[What is asked]:
Rewrite all of the rows below, swapping "Switch to the" for "Open the" everywhere it occurs and leaving everything else unchanged.

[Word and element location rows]
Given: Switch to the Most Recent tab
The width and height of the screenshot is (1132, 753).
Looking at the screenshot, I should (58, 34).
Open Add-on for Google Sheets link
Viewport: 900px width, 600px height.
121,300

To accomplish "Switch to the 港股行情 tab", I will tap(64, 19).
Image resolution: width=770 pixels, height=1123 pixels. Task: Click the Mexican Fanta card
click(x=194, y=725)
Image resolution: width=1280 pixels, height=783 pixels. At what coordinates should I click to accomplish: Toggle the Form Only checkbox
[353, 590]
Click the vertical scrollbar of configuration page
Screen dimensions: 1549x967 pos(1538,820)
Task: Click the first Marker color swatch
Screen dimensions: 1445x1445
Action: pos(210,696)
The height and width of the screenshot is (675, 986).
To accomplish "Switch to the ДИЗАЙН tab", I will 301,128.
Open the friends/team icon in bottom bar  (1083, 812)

[Written solution]:
Given: Open the Most Recent tab
The width and height of the screenshot is (1132, 753).
Looking at the screenshot, I should (58, 34).
Open Add-on for Google Sheets link
Viewport: 900px width, 600px height.
121,300

To accomplish "Open the 港股行情 tab", I will tap(64, 19).
Image resolution: width=770 pixels, height=1123 pixels. Task: Click the Mexican Fanta card
click(x=194, y=725)
Image resolution: width=1280 pixels, height=783 pixels. At what coordinates should I click to accomplish: Toggle the Form Only checkbox
[353, 590]
Click the vertical scrollbar of configuration page
Screen dimensions: 1549x967 pos(1538,820)
Task: Click the first Marker color swatch
Screen dimensions: 1445x1445
Action: pos(210,696)
The height and width of the screenshot is (675, 986).
To accomplish "Open the ДИЗАЙН tab", I will 301,128.
Open the friends/team icon in bottom bar  (1083, 812)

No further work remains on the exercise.